--- Document section ---
================

How does a banker acquire additional reserves to cover new loans?  There are three 
possibilities.  One is to borrow from the Federal Reserve.  The Federal Reserve can 
make loans to banks, although they don't really make very many loans to banks.  
Sometimes the Fed is regarded as the lender of last resort.  So, although possible, 
that's what typically happens.  A second possibility is for the bank to sell some of 
its government securities and deposit the proceeds with the Fed.  That would 
increase actual and excess reserves.  But, government securities are a source of 
earnings for the bank so that isn't done too often.

What typically happens is that banks who are short of reserves borrow reserves from 
banks that have more reserves than they need.  These are overnight loans.  The Walden 
bank would borrow from some other bank to cover the loan they made to me and then 
repay the loan the next day, including interest.   On any given day, some banks will 
face a reserve shortage while others have a reserve surplus.  That depends on the 
dollar value of checks are written against a bank and the dollar value of checks 
deposited in a bank.  This is a computerized market and it's called the Federal 
Funds market
.  That's an odd term; it is shorthand for Federal Reserve funds.  The 
interest rate is the federal funds rate and, as we will see later, the Fed is very 
interested in the federal funds rate.  It is an important part of monetary policy.

A comment on bank failures

Banks, like any private business, can and do fail.  During the great depression of the 
1930s, over 9000 banks failed.  In the 1970s a number of savings and loans also failed.  
Depositors, however, do not assume any risk with a bank, because bank deposits are 
insured by the Federal Deposit Insurance Corporation (FDIC) for deposits up to $100,000. 
That was started by Congress during the great depression.  Banks pay premiums for 
this insurance to the FDIC--but those premiums aren't adjusted for how many risky loans 
a bank makes.  Many think the premiums should be risk adjusted.  Savings and loans 
are insured by the Federal Savings and Loan Insurance Corporation (FSLIC).  When 
many of them failed in the 1970s, the FSLIC ran out of funds and the federal government 
paid for costly bail outs.  

The Federal Reserve System 

Now we turn our attention to the sometimes mysterious world of the Federal Reserve.  
The Fed was created by Congress in 1913.  It is a central bank, and it is a bankers' bank.  
Banks do the same kinds of business with the Fed that you and I do with a commercial 
bank.  They keep deposits there and they can, as noted above, borrow from the Fed.  
Broadly speaking, there are two purposes of the Fed.  One is service functions and the 
other, more importantly for us, is monetary control.  Unlike other government agencies, 
there are no checks and balances for the Federal Reserve.  Neither the Congress nor 
the president can veto their actions.  They play a role in determining who the board 
members are, as noted below.  But that's all.  I guess in one sense Congress could 
play a role.  Congress created the Fed, so it could get rid of it or modify its structure--
but there is a near zero chance of that happening.

Functions of the Fed

We look briefly at the Fed's main functions:

  • Clearing checks, as we saw earlier
  • Holding bank reserves, as we also saw earlier
  • Providing currency
  • Making loans to banks (sometimes)

================

--- What this task involves ---
Update the part of the banking passage that opens with "A comment on" and closes with "costly bail outs." by replacing "premiums" with "fees", and give that part in full. The material is separate from the banking passage.

--- Data section ---
================

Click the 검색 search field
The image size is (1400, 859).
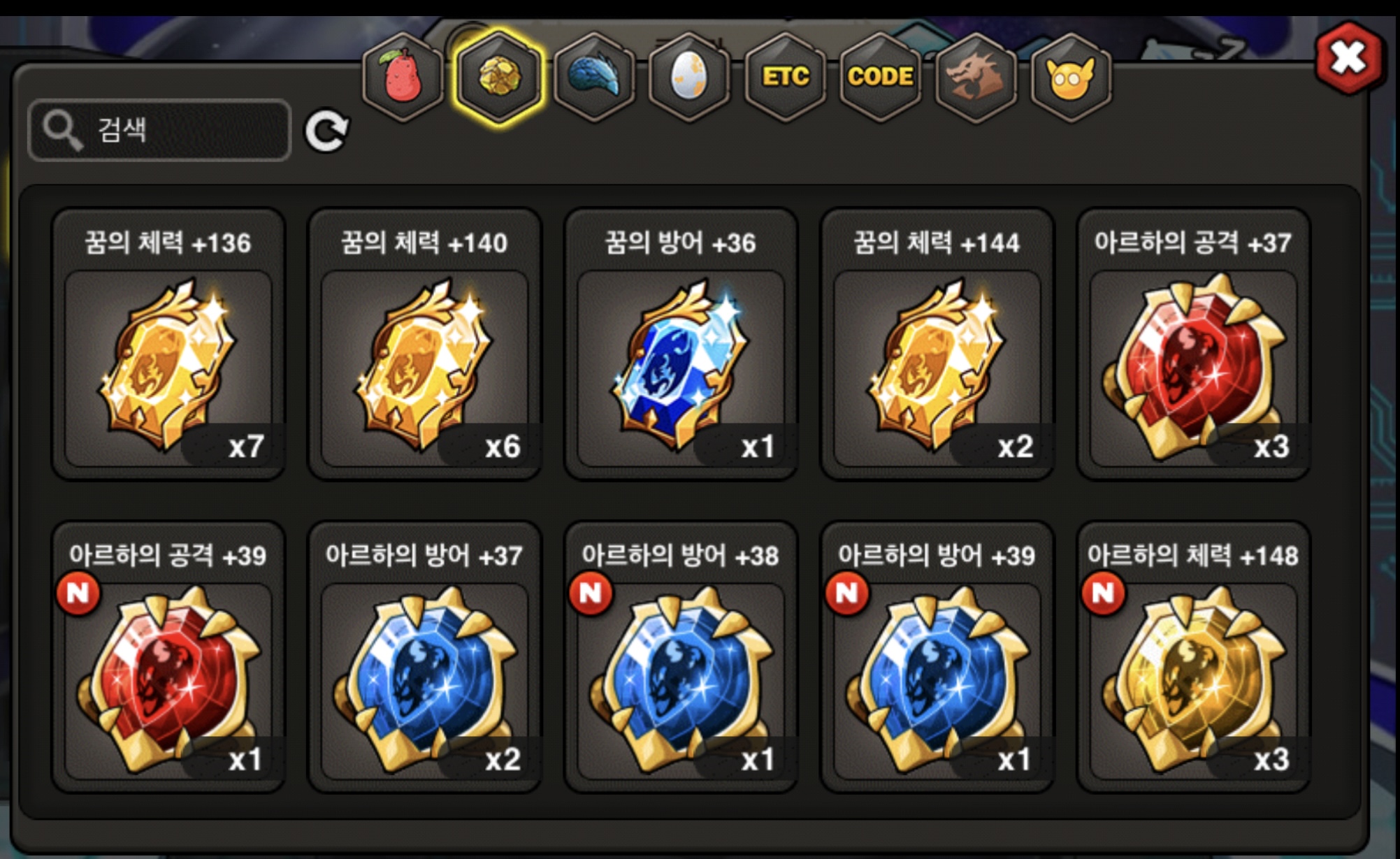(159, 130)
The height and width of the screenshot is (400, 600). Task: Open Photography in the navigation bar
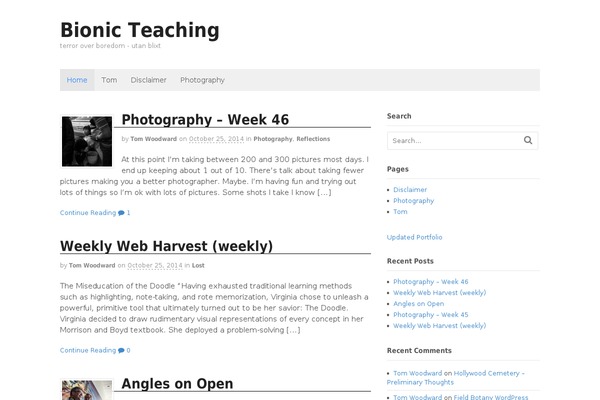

================

--- The answer ---
A comment on bank failures

Banks, like any private business, can and do fail.  During the great depression of the 
1930s, over 9000 banks failed.  In the 1970s a number of savings and loans also failed.  
Depositors, however, do not assume any risk with a bank, because bank deposits are 
insured by the Federal Deposit Insurance Corporation (FDIC) for deposits up to $100,000. 
That was started by Congress during the great depression.  Banks pay fees for 
this insurance to the FDIC--but those fees aren't adjusted for how many risky loans 
a bank makes.  Many think the fees should be risk adjusted.  Savings and loans 
are insured by the Federal Savings and Loan Insurance Corporation (FSLIC).  When 
many of them failed in the 1970s, the FSLIC ran out of funds and the federal government 
paid for costly bail outs.